THERE IS NOTHING IRREVERENT, I think, in comparing man's search for God to a game of hide-and-seek. A child's games with its father, all the skill and foresight on the one side, al the romance and excitement on the other! When you read in the Old Testament about almighty God making a covenant with men, your sense of the fitness of things is outraged; how is it possible, considering what he is, that he should make a bi-lateral treaty with his children, he with his own income, they with nothing but the pocket-money he allows them; and what complicated transactions take place, in make-believe! And so it is with this game of hide-and-seek, that goes on all through the centuries, that goes on in every man's life from the cradle to the grave.
Why is it that God, who so loves us, makes himself so distant from us, so difficult to find? Dare we say it? - it is part of the rules of the game. He will make himself difficult to find, so that when we do find him, the shock of triumph may be something unexampled in our experience. Why does man, whose heart is made for God, and cannot find rest until it rests in him, yet spend long days, long years of his life, may be, trying to run away from God, to avoid his scrutiny? Once more, it is part of the rules of the game; not that we should hide from him, but that we should be able to hide from him ...

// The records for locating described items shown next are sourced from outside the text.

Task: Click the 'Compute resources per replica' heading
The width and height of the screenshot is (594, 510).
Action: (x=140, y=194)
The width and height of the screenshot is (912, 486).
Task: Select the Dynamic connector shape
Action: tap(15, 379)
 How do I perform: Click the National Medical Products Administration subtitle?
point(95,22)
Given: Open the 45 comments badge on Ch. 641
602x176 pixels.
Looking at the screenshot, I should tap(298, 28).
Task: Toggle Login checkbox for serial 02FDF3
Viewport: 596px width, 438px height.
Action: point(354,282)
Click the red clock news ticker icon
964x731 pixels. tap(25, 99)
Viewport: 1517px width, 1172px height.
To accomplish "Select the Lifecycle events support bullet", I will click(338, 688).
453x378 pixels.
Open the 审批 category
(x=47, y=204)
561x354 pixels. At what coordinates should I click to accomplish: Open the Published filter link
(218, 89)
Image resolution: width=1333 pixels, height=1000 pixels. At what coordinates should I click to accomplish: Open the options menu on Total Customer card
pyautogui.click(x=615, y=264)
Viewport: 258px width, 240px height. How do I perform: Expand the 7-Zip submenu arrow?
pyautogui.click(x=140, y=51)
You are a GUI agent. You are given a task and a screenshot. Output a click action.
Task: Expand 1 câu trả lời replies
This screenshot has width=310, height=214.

And then, in the fullness of time, God changed his hiding-place. Suddenly, while all was quiet around, with the deep stillness of a winter night, he came and hid in a little country town, came and hid in a manger, came and hid in the form of man. Not quite so silently but he betrayed himself; just a movement among the stars, just the brush of angels' wings, was enough to raise the hue and cry among a few searchers, shepherd folk with their keen ears, stargazers with their sharp eyes. And so the hunt started afresh: Tell us, where is he born, the King of the Jews? The question, repeated to one passer-by after another, begins to sound like the chorus of some children's game. What, this tumble-down house in a back street, this draughty cellar underneath it - it's no good looking in there! He wouldn't hide in a place like that! And then the door opens, and a woman stands there, a finger pressed to her lips; our Mother, come out to help in the search. "Yes, he's in there; but come in quietly; he's asleep." The God who does not dwell in temples made with hands, asleep in there! The God who neither sleeps nor slumbers, watching over Israel, in there asleep!